Personal information
- Full name: Alastair Harold Kurt Smail
- Born: 3 July 1964 (age 62) Kingston upon Thames, Surrey, England
- Batting: Right-handed
- Bowling: Left-arm medium

Domestic team information
- 1983: Oxford University

Career statistics
| Competition | First-class |
| Matches | 6 |
| Runs scored | 24 |
| Batting average | 4.80 |
| 100s/50s | –/– |
| Top score | 13* |
| Balls bowled | 420 |
| Wickets | 5 |
| Bowling average | 44.40 |
| 5 wickets in innings | – |
| 10 wickets in match | – |
| Best bowling | 3/49 |
| Catches/stumpings | 1/– |
- Source: Cricinfo, 8 June 2020

= Alastair Smail =

English cricketer and judge

Alastair Harold Kurt Smail (born 3 July 1964) is an English judge and former first-class cricketer.

Smail was born at Kingston upon Thames in July 1964. He later studied at Exeter College, Oxford. While studying at Oxford, he played first-class cricket for Oxford University in 1983, making six appearances.

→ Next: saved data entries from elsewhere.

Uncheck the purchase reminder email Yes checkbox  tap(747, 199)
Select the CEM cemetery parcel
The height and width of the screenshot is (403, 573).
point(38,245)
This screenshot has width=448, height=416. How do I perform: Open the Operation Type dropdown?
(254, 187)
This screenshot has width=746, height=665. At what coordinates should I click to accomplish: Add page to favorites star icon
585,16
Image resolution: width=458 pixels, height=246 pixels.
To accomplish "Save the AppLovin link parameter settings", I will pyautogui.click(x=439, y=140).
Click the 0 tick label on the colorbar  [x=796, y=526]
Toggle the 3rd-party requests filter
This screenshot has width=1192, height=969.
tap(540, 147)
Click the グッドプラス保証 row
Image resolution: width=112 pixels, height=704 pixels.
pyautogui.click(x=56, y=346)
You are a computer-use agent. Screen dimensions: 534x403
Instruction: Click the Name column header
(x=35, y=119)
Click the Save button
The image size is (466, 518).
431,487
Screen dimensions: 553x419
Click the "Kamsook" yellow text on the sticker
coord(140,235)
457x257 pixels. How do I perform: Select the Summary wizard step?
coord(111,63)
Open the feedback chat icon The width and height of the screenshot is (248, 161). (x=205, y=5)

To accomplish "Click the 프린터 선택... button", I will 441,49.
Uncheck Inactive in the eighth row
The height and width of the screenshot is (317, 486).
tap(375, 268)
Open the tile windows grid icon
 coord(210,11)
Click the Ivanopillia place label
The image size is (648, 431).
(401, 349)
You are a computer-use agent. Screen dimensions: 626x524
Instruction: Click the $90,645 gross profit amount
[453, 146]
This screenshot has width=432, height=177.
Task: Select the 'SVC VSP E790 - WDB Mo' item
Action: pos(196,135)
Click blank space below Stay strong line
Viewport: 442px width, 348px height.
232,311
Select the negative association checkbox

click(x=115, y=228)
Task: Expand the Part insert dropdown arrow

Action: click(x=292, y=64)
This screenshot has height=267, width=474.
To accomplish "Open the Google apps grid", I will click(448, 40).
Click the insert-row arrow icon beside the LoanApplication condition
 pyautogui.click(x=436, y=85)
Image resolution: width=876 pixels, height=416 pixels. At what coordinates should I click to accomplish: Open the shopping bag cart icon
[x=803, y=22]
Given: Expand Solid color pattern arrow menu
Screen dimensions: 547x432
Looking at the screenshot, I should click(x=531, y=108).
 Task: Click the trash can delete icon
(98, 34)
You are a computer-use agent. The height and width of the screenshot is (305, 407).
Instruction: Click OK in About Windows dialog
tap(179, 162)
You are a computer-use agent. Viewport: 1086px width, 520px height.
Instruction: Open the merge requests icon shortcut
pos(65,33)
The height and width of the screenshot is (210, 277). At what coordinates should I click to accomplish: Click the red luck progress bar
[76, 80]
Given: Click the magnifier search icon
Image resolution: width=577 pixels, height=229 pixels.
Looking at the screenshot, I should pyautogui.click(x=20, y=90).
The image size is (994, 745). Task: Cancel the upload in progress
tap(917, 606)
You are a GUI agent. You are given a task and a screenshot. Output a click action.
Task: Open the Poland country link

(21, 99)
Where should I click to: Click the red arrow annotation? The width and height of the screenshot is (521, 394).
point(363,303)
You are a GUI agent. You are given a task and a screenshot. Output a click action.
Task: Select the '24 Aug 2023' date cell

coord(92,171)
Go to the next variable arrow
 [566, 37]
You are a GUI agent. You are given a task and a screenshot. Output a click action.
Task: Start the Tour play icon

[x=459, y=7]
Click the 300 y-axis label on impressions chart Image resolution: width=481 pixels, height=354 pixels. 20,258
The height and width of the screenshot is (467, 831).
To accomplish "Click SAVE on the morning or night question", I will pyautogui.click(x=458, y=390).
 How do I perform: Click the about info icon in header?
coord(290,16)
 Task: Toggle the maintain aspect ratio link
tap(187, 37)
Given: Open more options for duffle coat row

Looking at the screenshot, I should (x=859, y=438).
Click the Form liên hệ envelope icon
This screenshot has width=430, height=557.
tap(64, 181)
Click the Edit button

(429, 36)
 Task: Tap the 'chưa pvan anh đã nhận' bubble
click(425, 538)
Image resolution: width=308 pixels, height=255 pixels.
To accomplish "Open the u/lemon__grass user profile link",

Playing as a left-arm medium pace bowler, he took 5 wickets at an average of 44.40 and best figures of 3 for 49. As a tailend batsman, he scored 24 runs with a high score of 13 not out.

A student of Gray's Inn, he was called to the bar in 1987. He was appointed to be an employment judge of the Employment Tribunals of England Wales by Jack Straw in 2009.